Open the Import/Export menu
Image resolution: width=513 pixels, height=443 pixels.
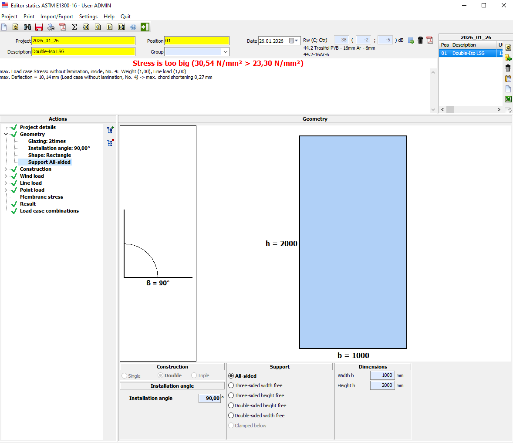coord(57,17)
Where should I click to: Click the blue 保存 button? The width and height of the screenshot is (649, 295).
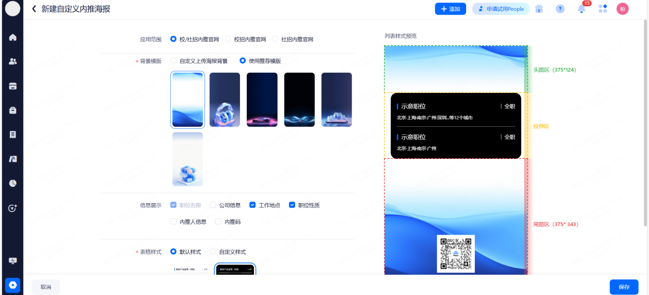(x=624, y=287)
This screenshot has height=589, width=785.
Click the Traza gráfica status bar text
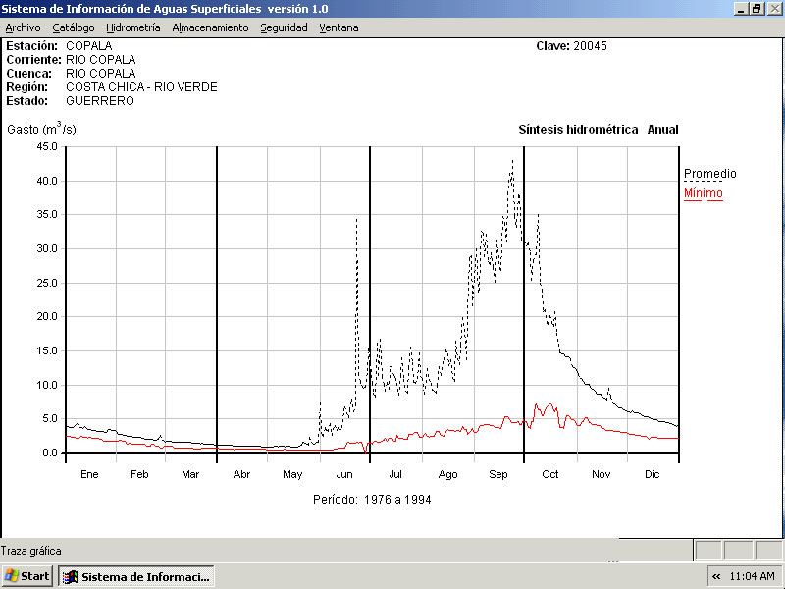point(31,551)
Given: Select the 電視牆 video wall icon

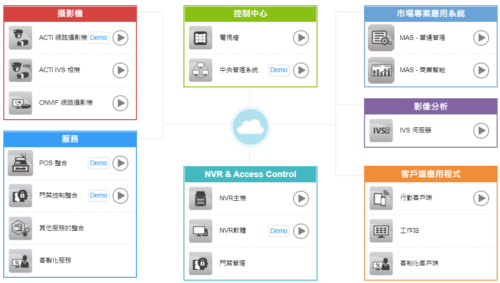Looking at the screenshot, I should click(x=200, y=38).
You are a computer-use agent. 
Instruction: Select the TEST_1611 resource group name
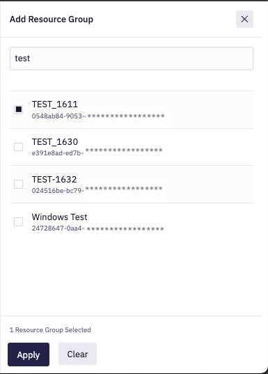pyautogui.click(x=55, y=104)
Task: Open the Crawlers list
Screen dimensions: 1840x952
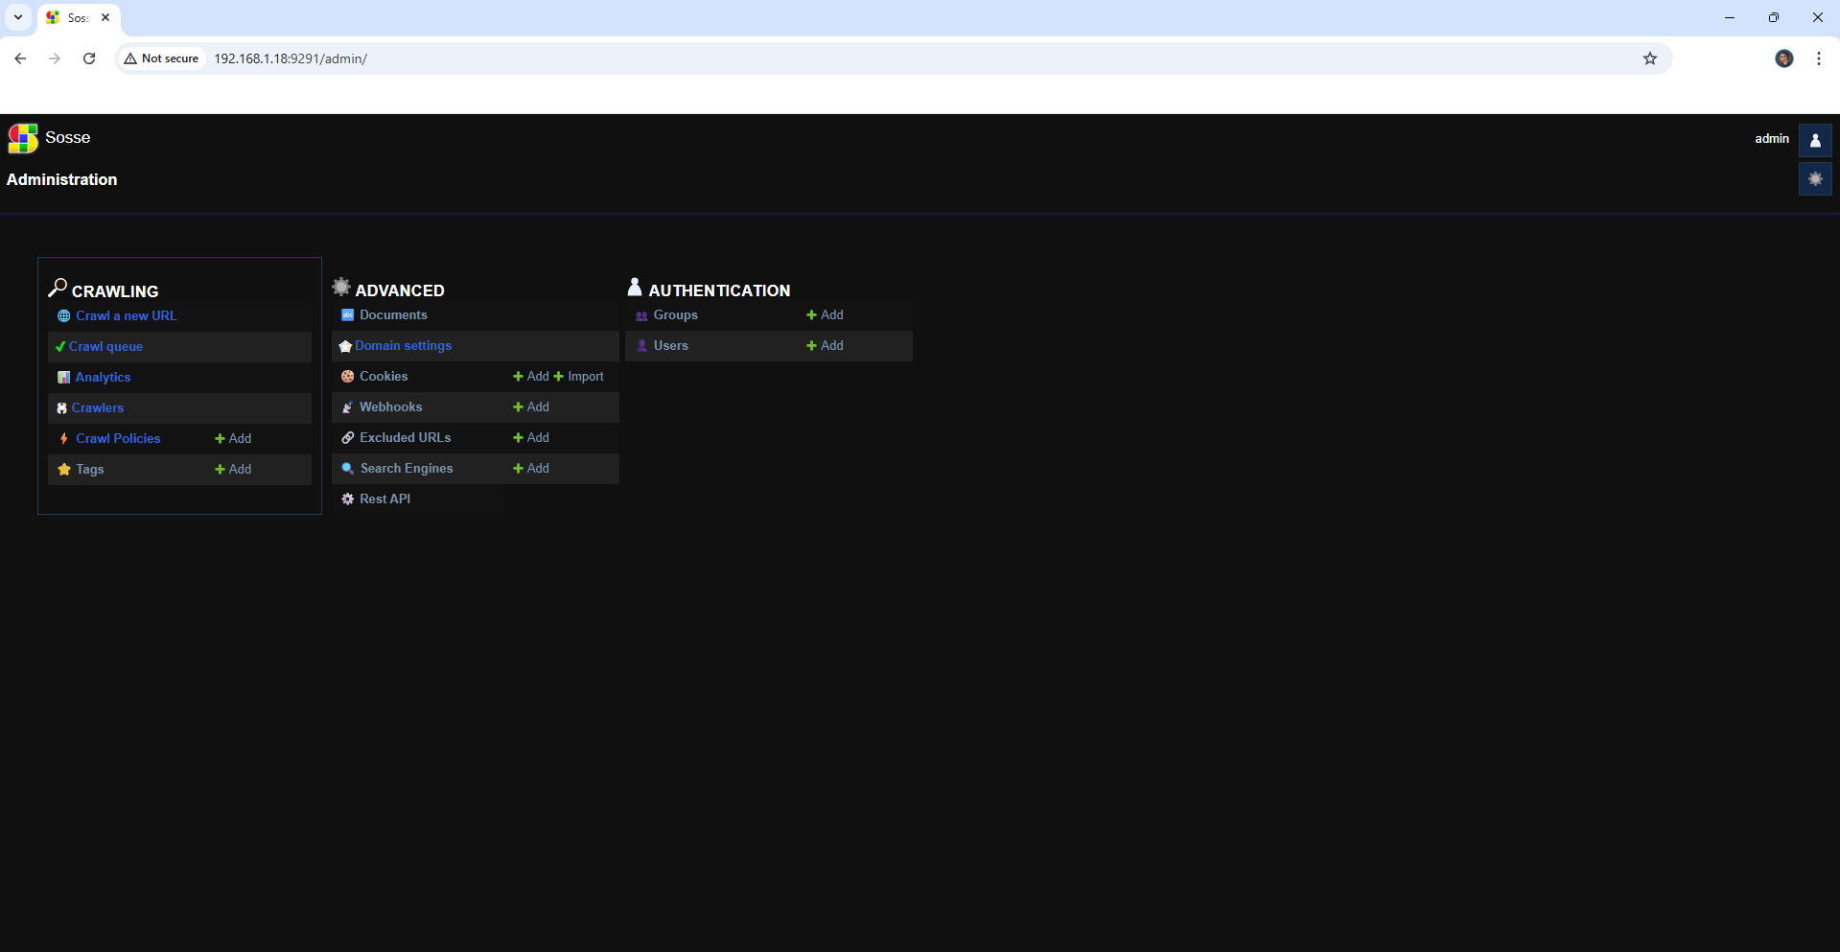Action: pos(97,408)
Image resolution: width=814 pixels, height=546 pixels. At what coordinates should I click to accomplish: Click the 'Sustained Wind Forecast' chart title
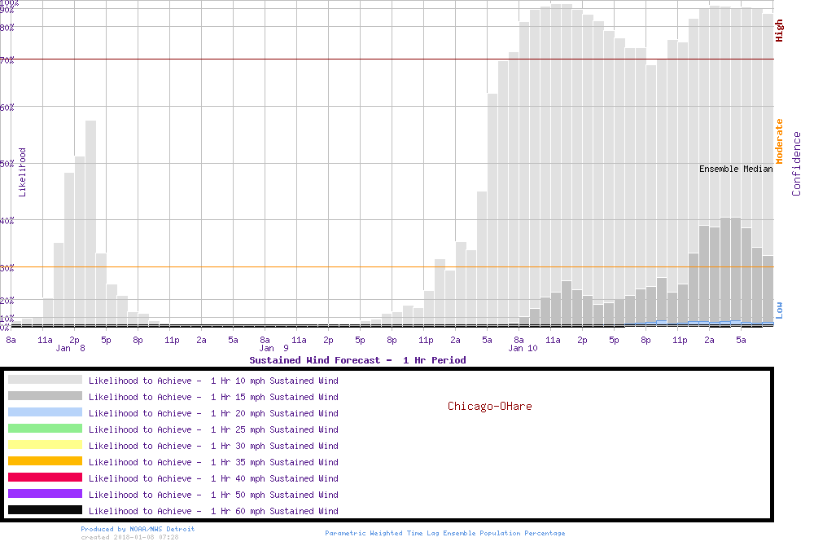click(357, 359)
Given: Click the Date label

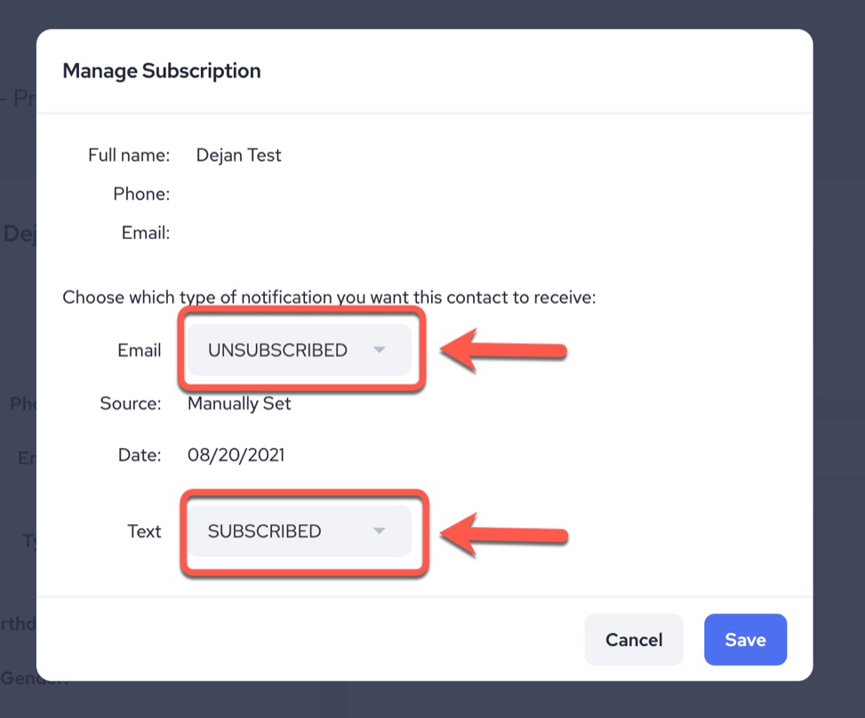Looking at the screenshot, I should (x=140, y=456).
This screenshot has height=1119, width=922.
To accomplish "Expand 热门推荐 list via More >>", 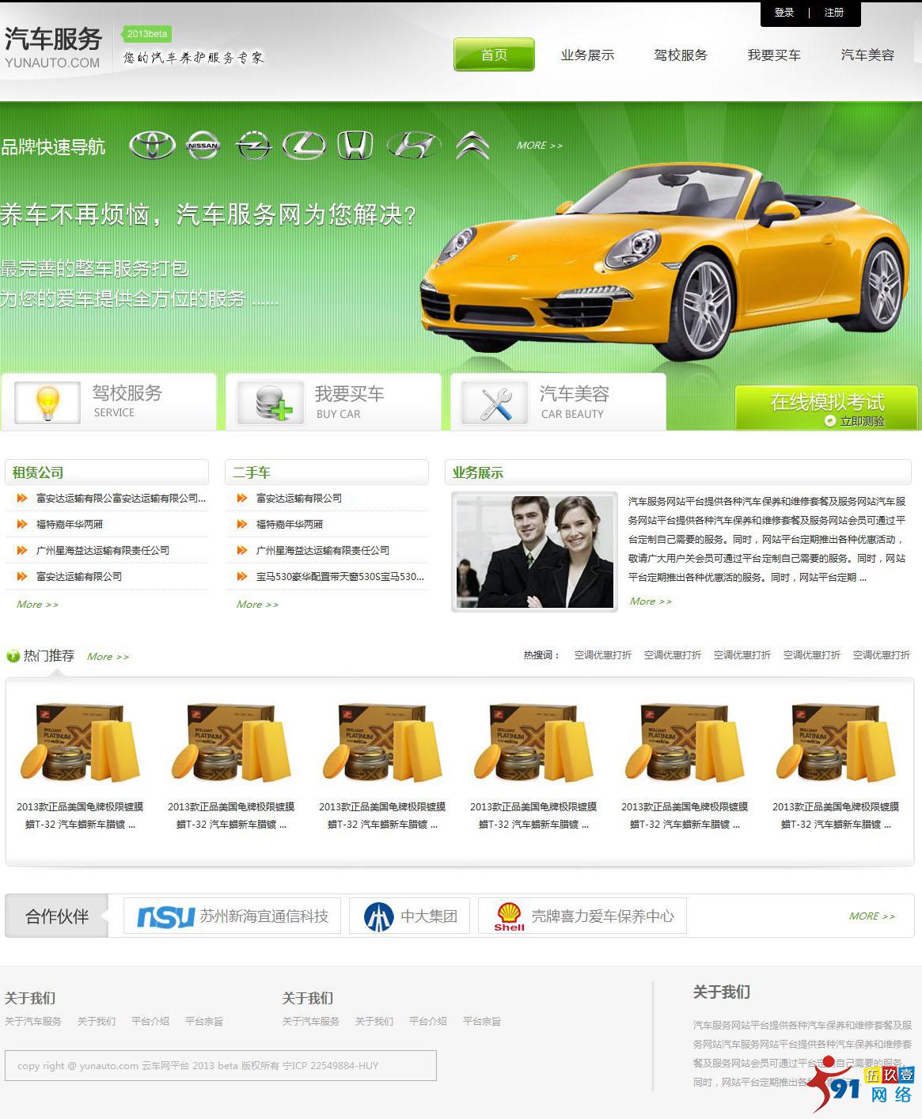I will click(108, 657).
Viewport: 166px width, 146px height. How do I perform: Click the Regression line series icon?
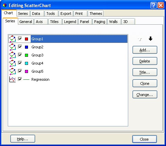point(12,79)
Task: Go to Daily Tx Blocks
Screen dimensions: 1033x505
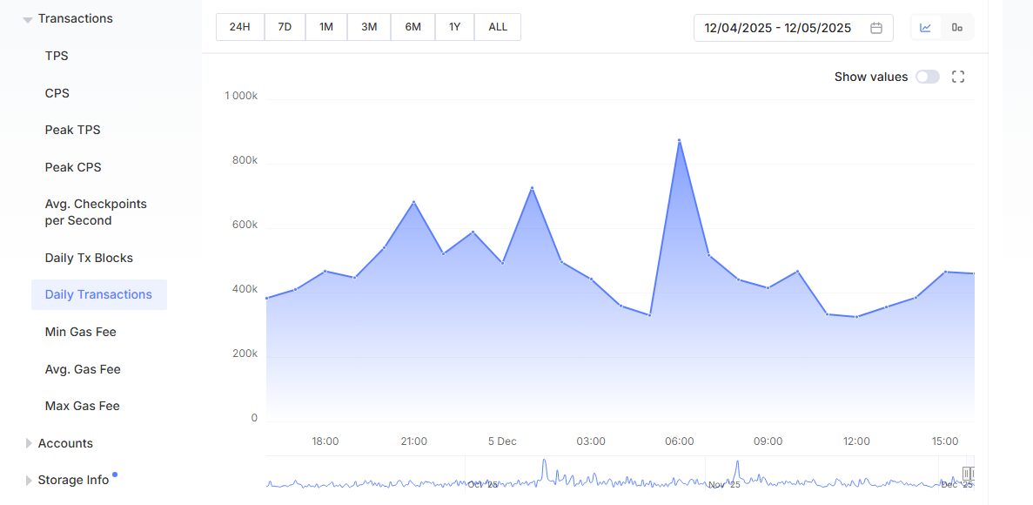Action: pos(89,258)
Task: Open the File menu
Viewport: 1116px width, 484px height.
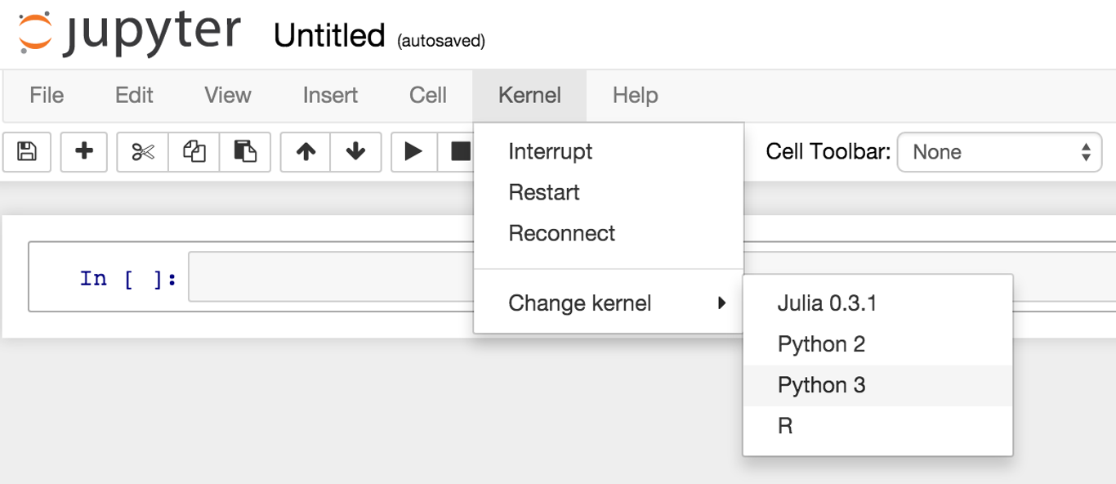Action: tap(46, 96)
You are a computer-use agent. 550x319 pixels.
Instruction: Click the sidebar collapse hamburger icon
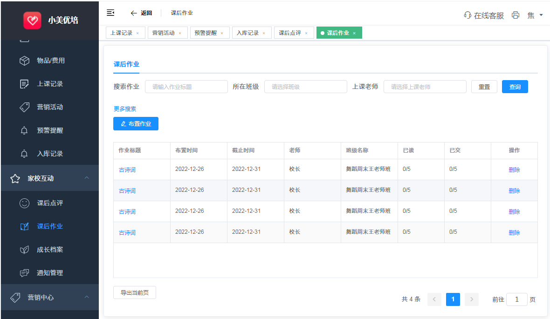tap(110, 13)
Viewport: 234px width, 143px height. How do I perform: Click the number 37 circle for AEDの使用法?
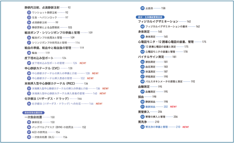click(x=29, y=132)
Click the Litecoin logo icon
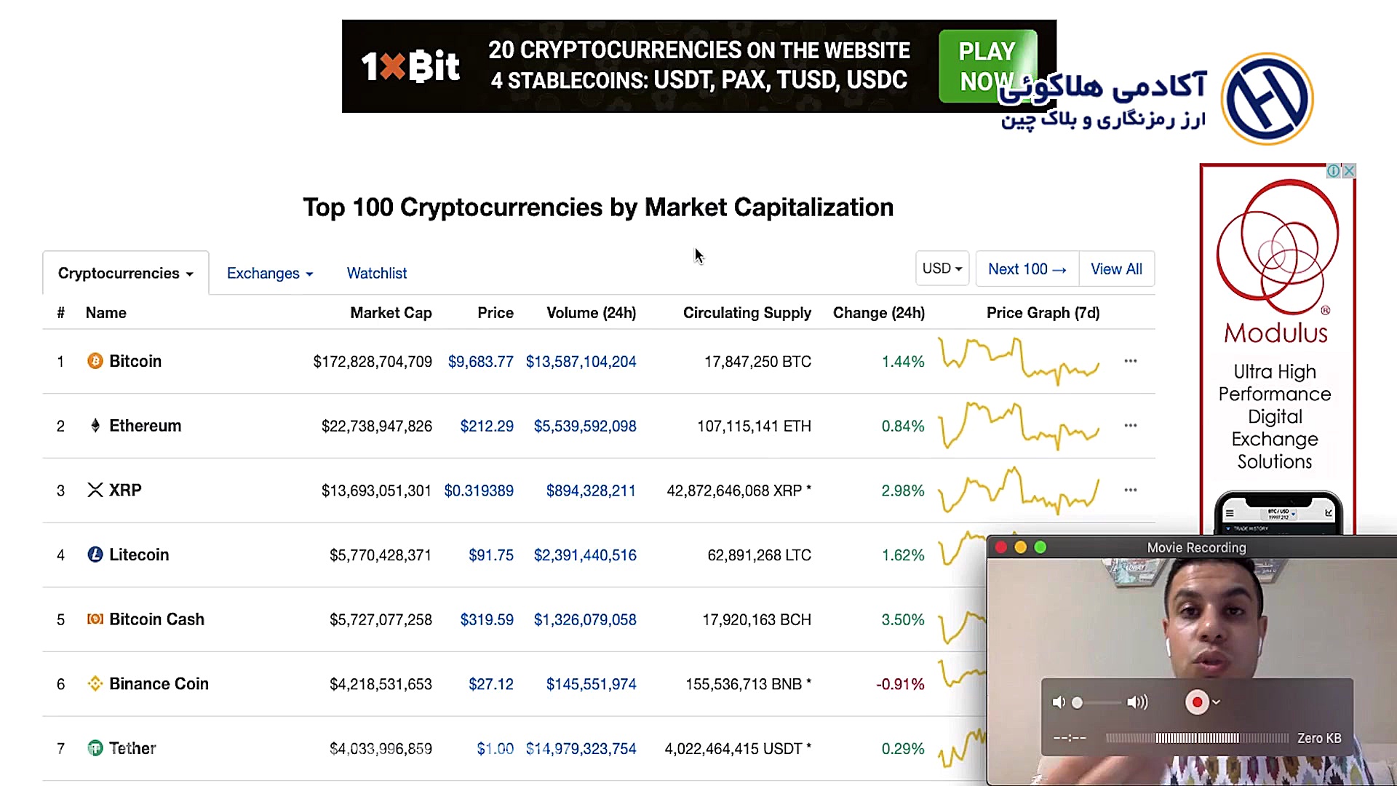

» Assignment:
Scan the entries for lines holding the string "agent", then copy every one of them.

» Written response:
You are a computer-use agent. 
You are a computer-use agent. 550x319 pixels.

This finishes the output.